Is it true that $"\exists f: A\to B, \ f\text{ bijective}" \iff "\exists f: B\to A, \ f\text{ bijective}"$ Is it true that 
$$"\exists f: A\to B, \quad f\quad bijective" \iff "\exists f: B\to A, \quad f\quad bijective"$$
Is it the same $f$? 
Intuitively I would say yes to both of these questions, but this example got me doubting: 
Let $f(x)=e^x.$ It is true that $"f:\mathbb{R}\to\mathbb{R}^+, \quad f\quad bijective"$, since every element in $\mathbb{R^+}$ can be reached (surjective) and from simply looking at the graph follows that it is injective. 
However, $"f:\mathbb{R^+}\to \mathbb{R}, \quad f \quad bijective"$ does not seem true since we can't reach the negative elements of $\mathbb{R}$ (not surjective).
What's going on? 
 A: You need to take the inverse: if $f:A\to B$ is a bijection, then really it is the function $f^{-1}$ that goes backwards from $B$ to $A$. In your example, $f$ is the exponential function, and the inverse is $\log: \mathbb{R}^+ \to \mathbb{R}$. 
Hopefully this convinces you that your first question is yes: there is a bijection $f:A\to B$ if and only if there is one from $B\to A$; it just won't be the same function.

Given information:
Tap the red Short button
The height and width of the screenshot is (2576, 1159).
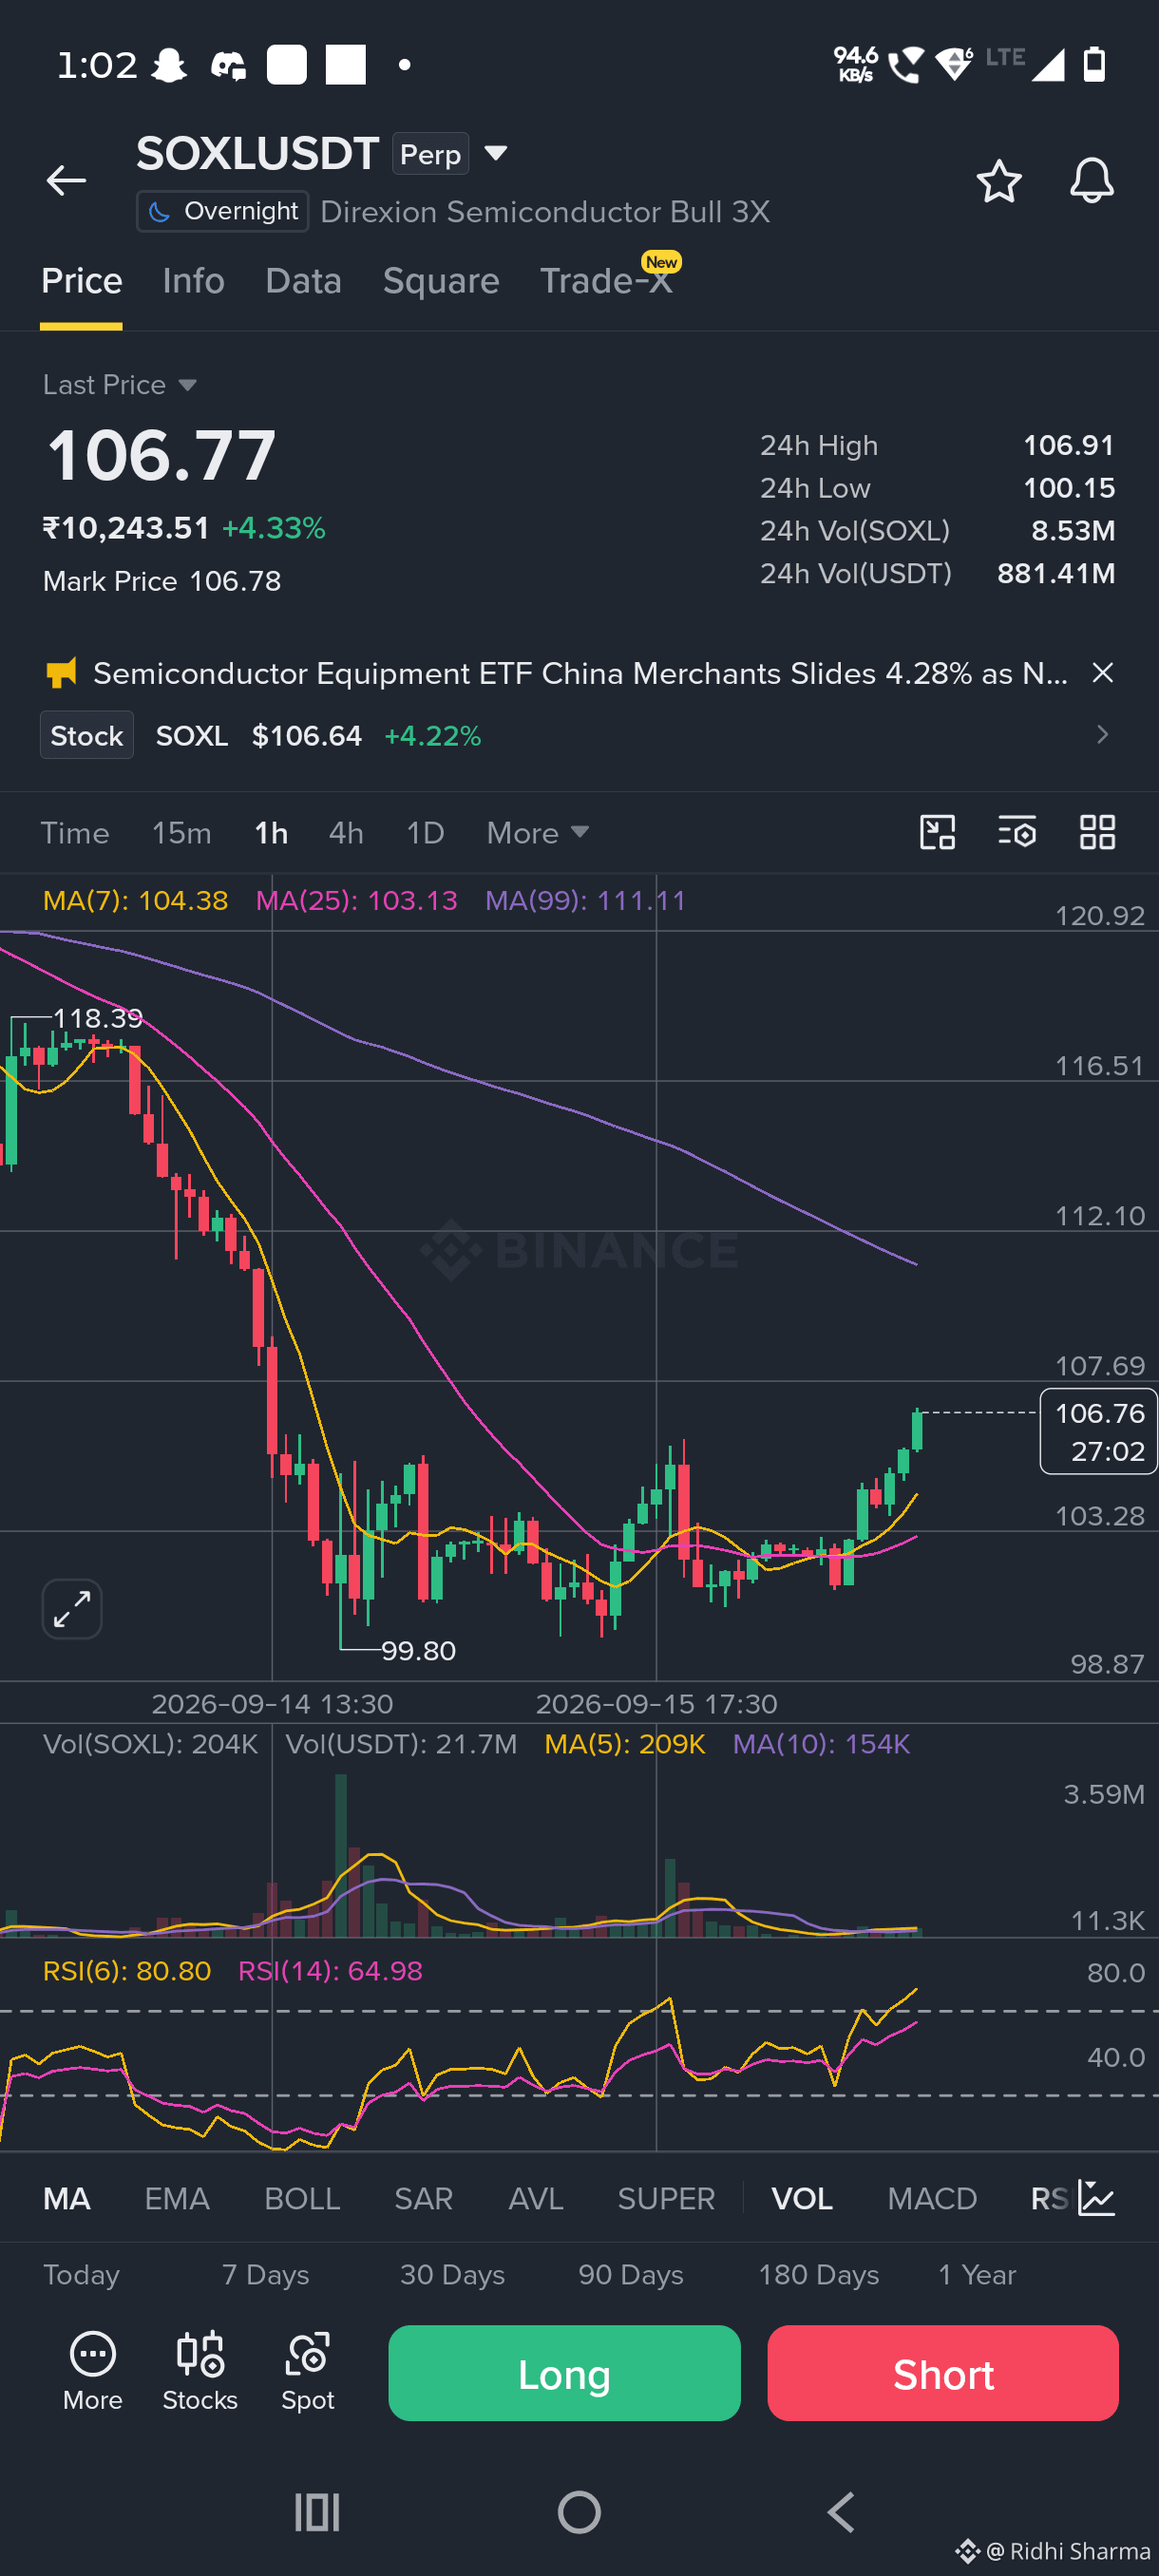942,2373
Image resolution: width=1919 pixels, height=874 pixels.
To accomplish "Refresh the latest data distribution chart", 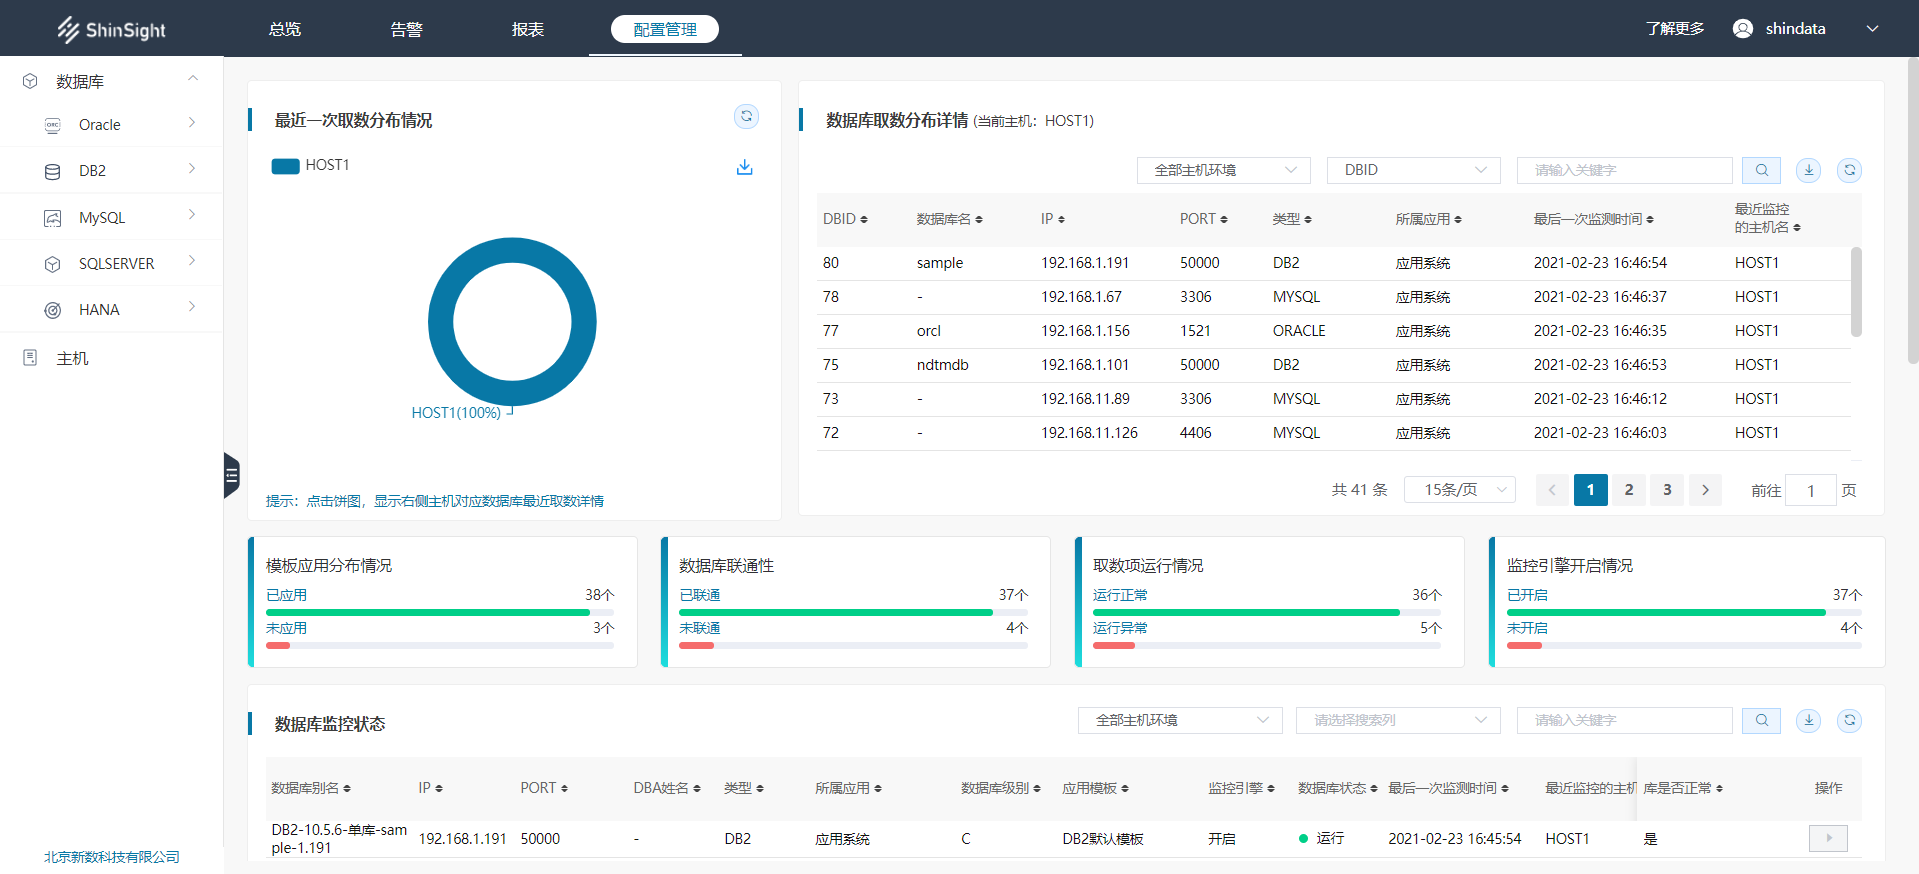I will click(746, 117).
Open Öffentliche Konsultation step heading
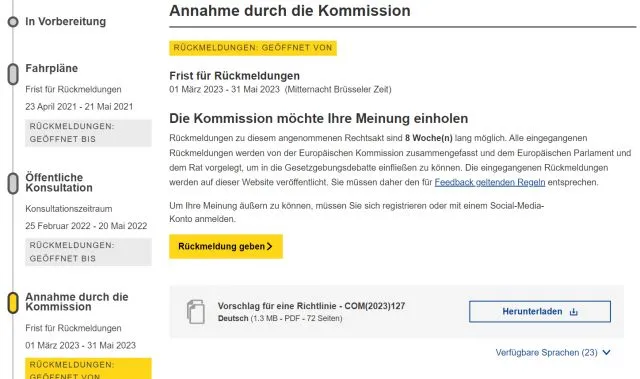This screenshot has height=379, width=640. coord(59,182)
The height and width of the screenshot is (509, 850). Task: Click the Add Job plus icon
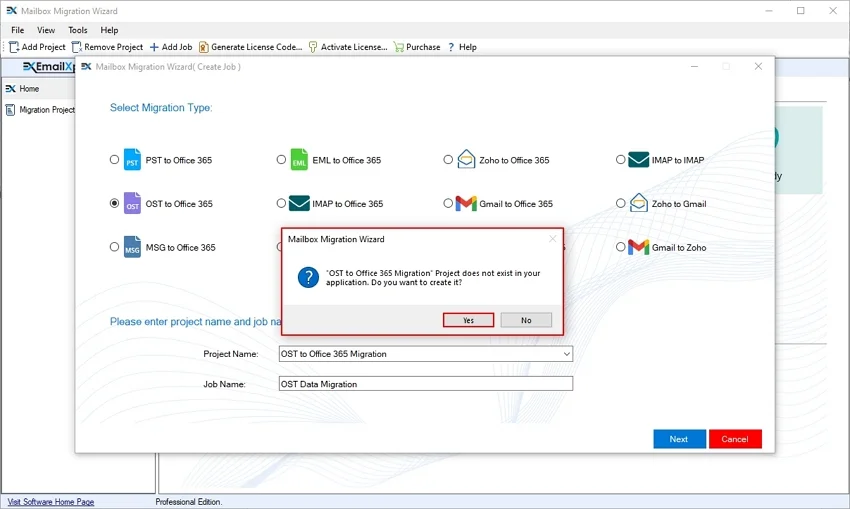tap(154, 47)
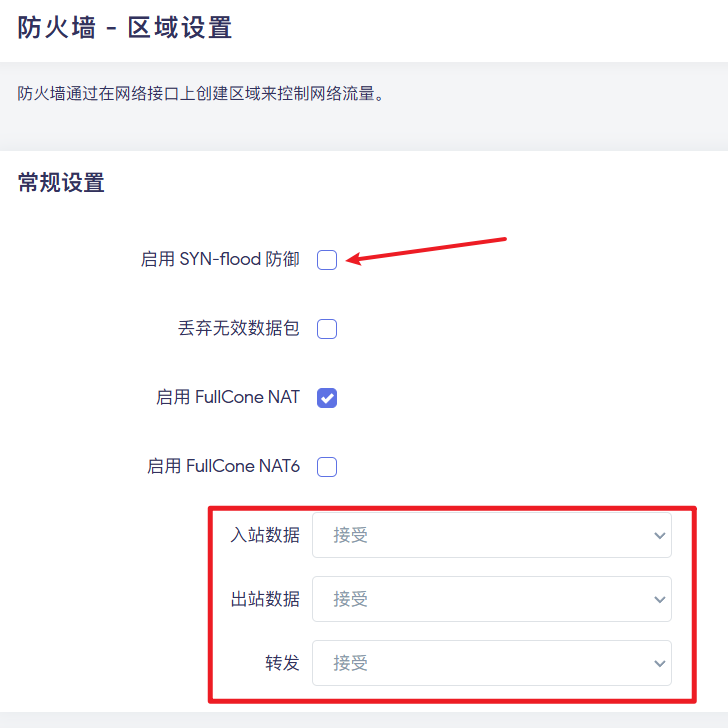The width and height of the screenshot is (728, 728).
Task: Enable the FullCone NAT6 checkbox
Action: point(327,467)
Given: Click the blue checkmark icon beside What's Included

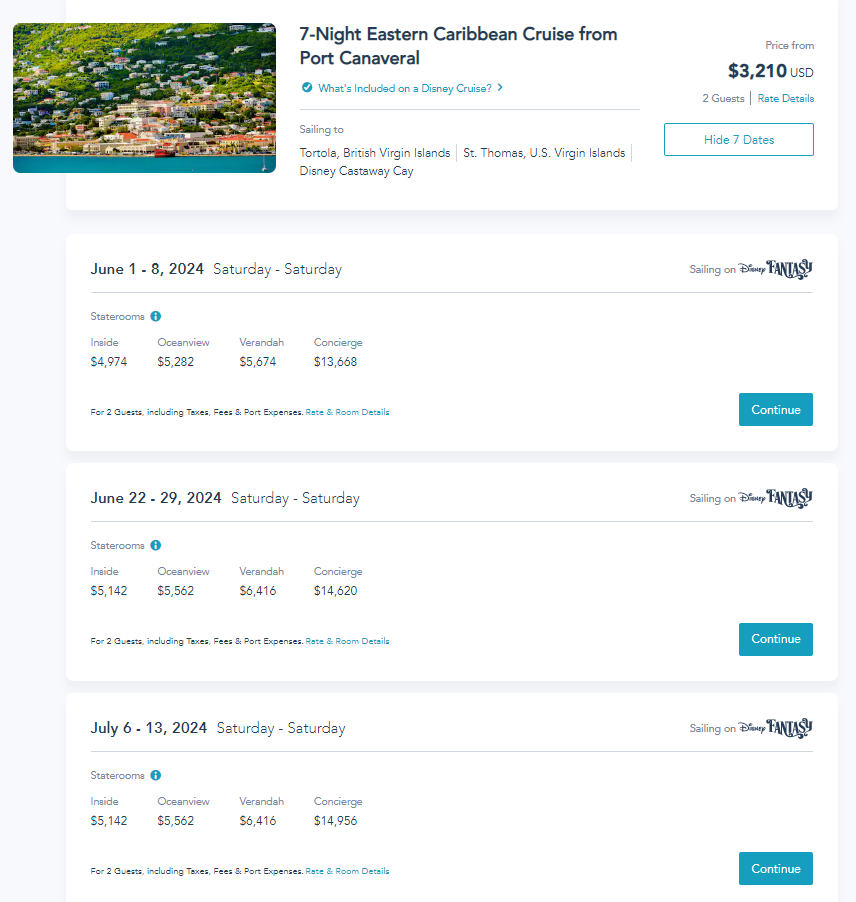Looking at the screenshot, I should point(307,88).
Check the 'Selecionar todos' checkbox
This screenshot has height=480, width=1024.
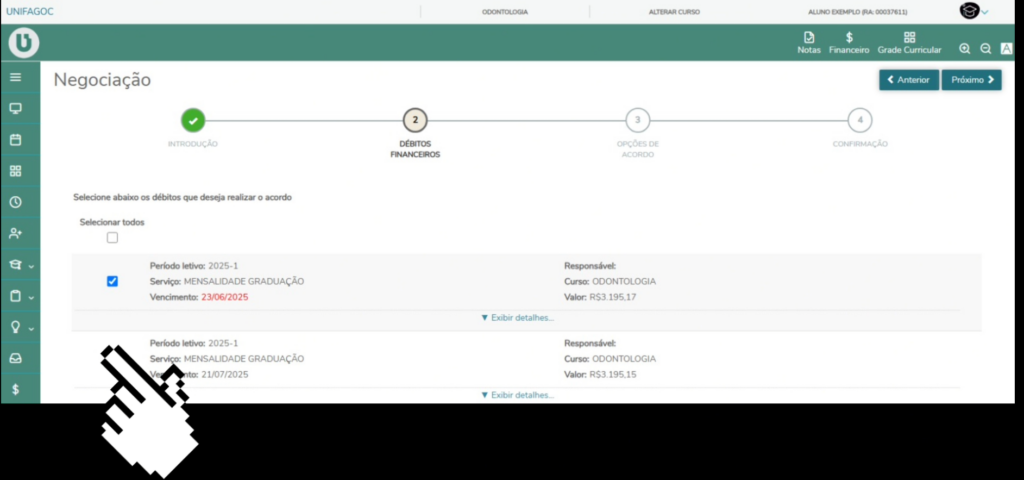pyautogui.click(x=112, y=237)
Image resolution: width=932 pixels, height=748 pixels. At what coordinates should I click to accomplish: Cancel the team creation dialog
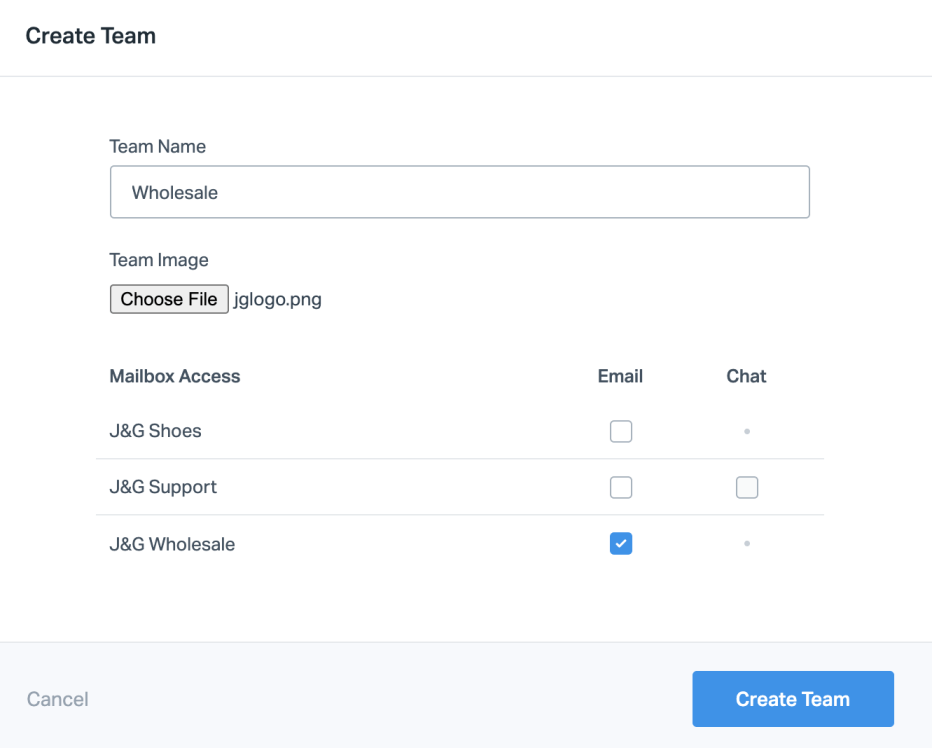(58, 699)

Objective: Output the entire thread on bijections word for word. The entries have no connection to the thread on bijections.

The response:
Is it true that $"\exists f: A\to B, \ f\text{ bijective}" \iff "\exists f: B\to A, \ f\text{ bijective}"$ Is it true that 
$$"\exists f: A\to B, \quad f\quad bijective" \iff "\exists f: B\to A, \quad f\quad bijective"$$
Is it the same $f$? 
Intuitively I would say yes to both of these questions, but this example got me doubting: 
Let $f(x)=e^x.$ It is true that $"f:\mathbb{R}\to\mathbb{R}^+, \quad f\quad bijective"$, since every element in $\mathbb{R^+}$ can be reached (surjective) and from simply looking at the graph follows that it is injective. 
However, $"f:\mathbb{R^+}\to \mathbb{R}, \quad f \quad bijective"$ does not seem true since we can't reach the negative elements of $\mathbb{R}$ (not surjective).
What's going on? 
 A: You need to take the inverse: if $f:A\to B$ is a bijection, then really it is the function $f^{-1}$ that goes backwards from $B$ to $A$. In your example, $f$ is the exponential function, and the inverse is $\log: \mathbb{R}^+ \to \mathbb{R}$. 
Hopefully this convinces you that your first question is yes: there is a bijection $f:A\to B$ if and only if there is one from $B\to A$; it just won't be the same function.